REQUIRED WORK: Reproduce the stretch of the Faltu film text from "A government order" through "all the rapists.", unchanged and in full.

PAGE:
━━━━━━━━━━━━━━━━━━━━

Faltu (, translation: "Useless") is a Bengali movie based on Syed Mustafa Siraj's story Ranir Ghater Brittanto. It was released in 2006. It won the 2007 National Award. Produced by Arindam Chaudhuri (Planman Motion Pictures) and directed by  Anjan Das, the movie featured Soumitra Chatterjee, Indrani Halder, Yash Pandit, Pradip Mukherjee and Manjari Fadnis, Nirmal Kumar, Masood Akhtar, and Biplab Chatterjee. It had been selected from India for the Spain film festival in the competitive category.

Plot
The story is set around Ranirghat of Murshidabad District in West Bengal in the early 1950s. It is the story of a 20-year-old orphan called Faltu (faltu in Bengali means worthless, junk) and his search for the man who has fathered him. This is also the account of a village and its people, woven around a narrative with myriad moments and a lot of dramatic events.

Ranirghat is a village made up of refugees from the then East Pakistan. (Its current population is 148.) The lives of the villagers take a new turn when a census official questions Faltu's parentage. While it is well known that Faltu is the son of Sureswari Dasi aka Suri Khepi (a mad woman on the street played Indrani Haldar), no one knows who his father is. Neither does Faltu nor he has even bothered with the question. He was happy with what he was doing — driving a bus and ferrying villagers.

The census official's question opens a Pandora's box. It turns out that many apparently upright men in the village — including Ismail (Biplab Chatterjee), who brought up Faltu and taught him driving — raped Suri Khepi, taking advantage of her mental condition. Everybody knows that Faltu's father is one of them, but nobody is sure of who that is. Faltu is not particularly concerned. He is more interested in earning his living, and pursuing his love interest — Tuktuki (Manjari Fadnis).

A government order brings in bad news for the villagers of Ranirghat. As part of "development" plans, the government wants to construct a bridge from the village across the river and villagers have to vacate. They agree to do so but, before parting ways, they want Faltu and Tuktuki to marry to make up for what they had done to Suri Khepi. A guilty feeling haunts all the rapists.

The elders of the village call a meeting to organize the marriage. When they propose the marriage to Tuktuki's father, he flatly disagrees in a weird manner. He goes to Faltu and discloses that he also had raped Suri Khepi: The marriage should not occur as Faltu and Tuktuki are stepbrother and sister. Tuktuki overheard this. She commits suicide, and the next morning she is found hanging from a tree. The villagers of Ranirghat left with pain-stricken hearts, while the background narrator declares that "with a proud and wounded heart, and several questions in mind, the undefeated Faltu drives on."

━━━━━━━━━━━━━━━━━━━━

DATASET EXCERPT:
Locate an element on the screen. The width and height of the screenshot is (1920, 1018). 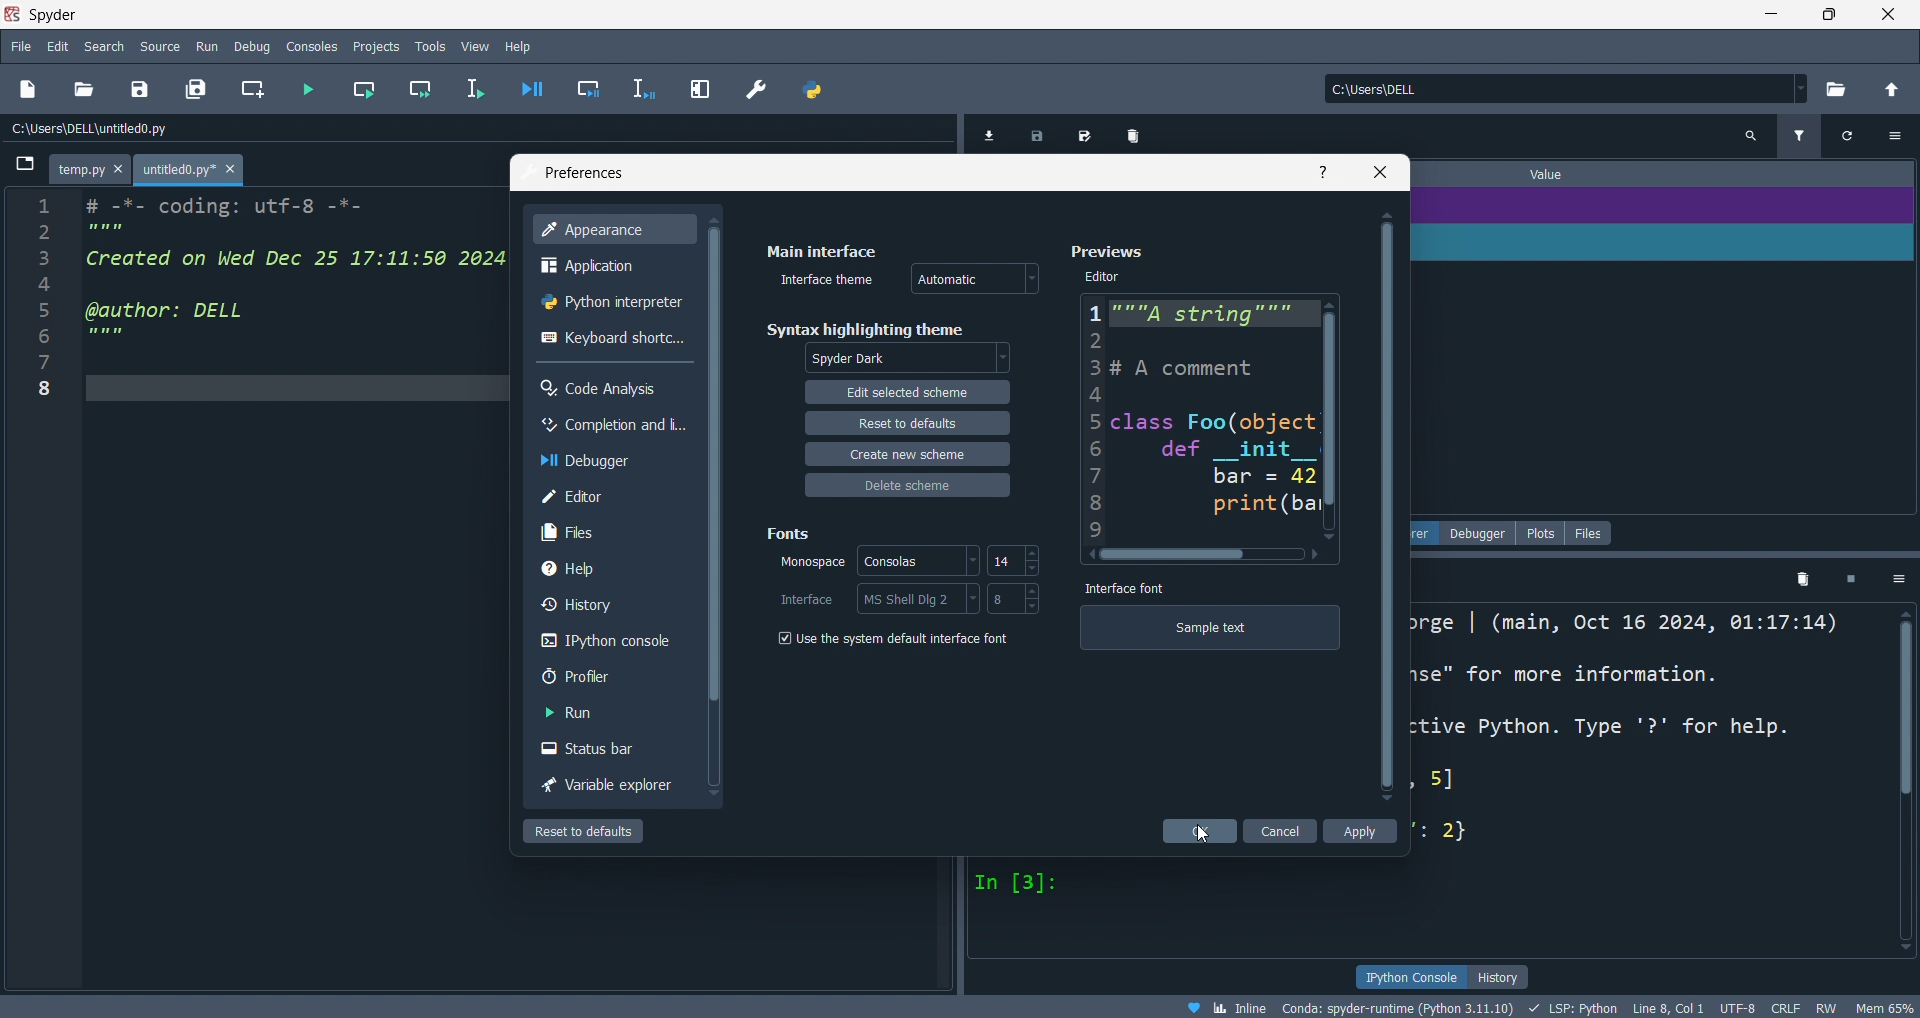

━━━━━━━━━━━━━━━━━━━━

THE SOLUTION:
A government order brings in bad news for the villagers of Ranirghat. As part of "development" plans, the government wants to construct a bridge from the village across the river and villagers have to vacate. They agree to do so but, before parting ways, they want Faltu and Tuktuki to marry to make up for what they had done to Suri Khepi. A guilty feeling haunts all the rapists.